- _Extracted records_:

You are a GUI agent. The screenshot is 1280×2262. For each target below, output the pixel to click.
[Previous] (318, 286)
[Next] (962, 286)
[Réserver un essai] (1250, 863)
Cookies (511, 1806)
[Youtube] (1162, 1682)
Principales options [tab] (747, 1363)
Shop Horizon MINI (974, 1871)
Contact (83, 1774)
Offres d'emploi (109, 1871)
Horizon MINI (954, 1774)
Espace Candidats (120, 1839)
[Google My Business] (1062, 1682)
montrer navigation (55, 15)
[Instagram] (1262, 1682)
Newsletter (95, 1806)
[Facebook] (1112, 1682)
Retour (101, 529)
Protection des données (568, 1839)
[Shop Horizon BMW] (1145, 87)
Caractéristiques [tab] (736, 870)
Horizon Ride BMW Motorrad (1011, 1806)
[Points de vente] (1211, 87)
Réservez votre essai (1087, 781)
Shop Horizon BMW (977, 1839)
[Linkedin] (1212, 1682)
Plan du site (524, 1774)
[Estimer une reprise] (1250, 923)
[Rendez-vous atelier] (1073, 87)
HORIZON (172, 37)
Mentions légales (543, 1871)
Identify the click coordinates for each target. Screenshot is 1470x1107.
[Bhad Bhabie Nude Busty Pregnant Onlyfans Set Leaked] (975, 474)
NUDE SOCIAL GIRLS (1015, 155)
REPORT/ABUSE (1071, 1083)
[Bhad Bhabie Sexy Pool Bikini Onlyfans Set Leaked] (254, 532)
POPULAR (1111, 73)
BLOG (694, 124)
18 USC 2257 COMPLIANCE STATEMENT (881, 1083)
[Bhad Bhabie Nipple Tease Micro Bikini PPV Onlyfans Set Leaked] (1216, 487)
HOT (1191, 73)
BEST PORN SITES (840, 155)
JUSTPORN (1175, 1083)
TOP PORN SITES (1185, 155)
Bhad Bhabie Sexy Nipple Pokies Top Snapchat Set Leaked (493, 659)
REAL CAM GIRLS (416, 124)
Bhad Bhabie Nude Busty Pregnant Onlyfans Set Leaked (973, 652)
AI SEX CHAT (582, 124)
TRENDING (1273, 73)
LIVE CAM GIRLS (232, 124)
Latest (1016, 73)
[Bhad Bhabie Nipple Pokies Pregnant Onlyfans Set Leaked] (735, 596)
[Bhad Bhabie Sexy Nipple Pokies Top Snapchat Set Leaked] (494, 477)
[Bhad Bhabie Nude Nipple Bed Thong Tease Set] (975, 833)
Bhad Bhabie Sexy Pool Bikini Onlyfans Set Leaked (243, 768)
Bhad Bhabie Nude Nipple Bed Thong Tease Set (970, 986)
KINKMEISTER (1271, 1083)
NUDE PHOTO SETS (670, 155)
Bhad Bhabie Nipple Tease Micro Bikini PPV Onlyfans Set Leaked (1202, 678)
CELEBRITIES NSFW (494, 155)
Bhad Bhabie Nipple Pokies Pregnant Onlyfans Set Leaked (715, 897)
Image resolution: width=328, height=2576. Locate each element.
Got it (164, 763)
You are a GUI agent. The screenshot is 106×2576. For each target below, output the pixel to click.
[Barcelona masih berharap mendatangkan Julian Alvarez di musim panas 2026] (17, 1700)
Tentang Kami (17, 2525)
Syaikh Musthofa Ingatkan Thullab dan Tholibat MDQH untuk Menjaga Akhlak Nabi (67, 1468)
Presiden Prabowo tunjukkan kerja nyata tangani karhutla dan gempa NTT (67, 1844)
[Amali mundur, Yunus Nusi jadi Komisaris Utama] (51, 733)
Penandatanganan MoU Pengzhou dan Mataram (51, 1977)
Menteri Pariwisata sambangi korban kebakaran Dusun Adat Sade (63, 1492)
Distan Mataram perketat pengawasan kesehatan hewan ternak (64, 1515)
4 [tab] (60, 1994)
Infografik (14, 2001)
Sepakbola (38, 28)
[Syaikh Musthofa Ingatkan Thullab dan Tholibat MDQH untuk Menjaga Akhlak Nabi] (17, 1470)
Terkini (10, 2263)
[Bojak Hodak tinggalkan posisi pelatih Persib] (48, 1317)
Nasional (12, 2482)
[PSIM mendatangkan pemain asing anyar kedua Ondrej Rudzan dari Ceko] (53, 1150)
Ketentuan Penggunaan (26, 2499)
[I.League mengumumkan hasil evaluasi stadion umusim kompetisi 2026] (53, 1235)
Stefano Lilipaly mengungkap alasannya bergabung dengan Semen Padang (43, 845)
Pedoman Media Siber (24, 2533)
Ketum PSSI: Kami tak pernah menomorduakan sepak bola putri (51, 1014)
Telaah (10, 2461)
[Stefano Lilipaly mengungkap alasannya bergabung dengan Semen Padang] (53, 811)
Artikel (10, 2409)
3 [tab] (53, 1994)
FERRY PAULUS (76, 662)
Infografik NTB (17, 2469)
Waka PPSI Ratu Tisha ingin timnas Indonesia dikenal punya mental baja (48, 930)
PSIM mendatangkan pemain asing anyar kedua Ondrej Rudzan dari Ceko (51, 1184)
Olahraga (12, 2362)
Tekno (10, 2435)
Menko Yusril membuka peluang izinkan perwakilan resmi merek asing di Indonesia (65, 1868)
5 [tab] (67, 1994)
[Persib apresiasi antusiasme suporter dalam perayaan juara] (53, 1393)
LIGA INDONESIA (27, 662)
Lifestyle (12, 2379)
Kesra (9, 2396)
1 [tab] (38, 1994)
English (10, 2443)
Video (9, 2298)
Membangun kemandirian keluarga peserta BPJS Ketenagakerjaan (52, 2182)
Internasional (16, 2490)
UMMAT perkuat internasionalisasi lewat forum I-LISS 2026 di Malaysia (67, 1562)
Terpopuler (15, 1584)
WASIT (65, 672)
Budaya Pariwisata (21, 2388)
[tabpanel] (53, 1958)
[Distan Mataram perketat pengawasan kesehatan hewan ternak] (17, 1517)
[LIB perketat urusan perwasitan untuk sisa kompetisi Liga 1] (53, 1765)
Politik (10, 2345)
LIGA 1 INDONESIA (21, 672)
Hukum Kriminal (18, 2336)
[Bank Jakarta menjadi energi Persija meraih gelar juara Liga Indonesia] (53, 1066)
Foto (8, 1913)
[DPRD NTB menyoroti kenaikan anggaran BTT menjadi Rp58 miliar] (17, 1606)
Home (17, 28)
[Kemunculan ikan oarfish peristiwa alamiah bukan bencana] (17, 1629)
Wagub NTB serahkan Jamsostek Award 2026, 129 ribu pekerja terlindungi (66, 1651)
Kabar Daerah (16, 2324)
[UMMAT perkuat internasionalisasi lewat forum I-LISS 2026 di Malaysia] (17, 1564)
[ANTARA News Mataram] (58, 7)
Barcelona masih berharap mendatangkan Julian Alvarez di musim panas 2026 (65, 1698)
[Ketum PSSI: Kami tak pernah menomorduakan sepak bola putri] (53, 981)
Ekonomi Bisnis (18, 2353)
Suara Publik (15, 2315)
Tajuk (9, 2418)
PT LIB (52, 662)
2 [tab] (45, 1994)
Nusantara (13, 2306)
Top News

- _What the task asks_: Each line from the one with "Suara Publik (15, 2315)" through the last line of the records above must be retyped exactly, and no other line may be given.

- _Response to this task_:
Suara Publik (15, 2315)
Tajuk (9, 2418)
PT LIB (52, 662)
2 [tab] (45, 1994)
Nusantara (13, 2306)
Top News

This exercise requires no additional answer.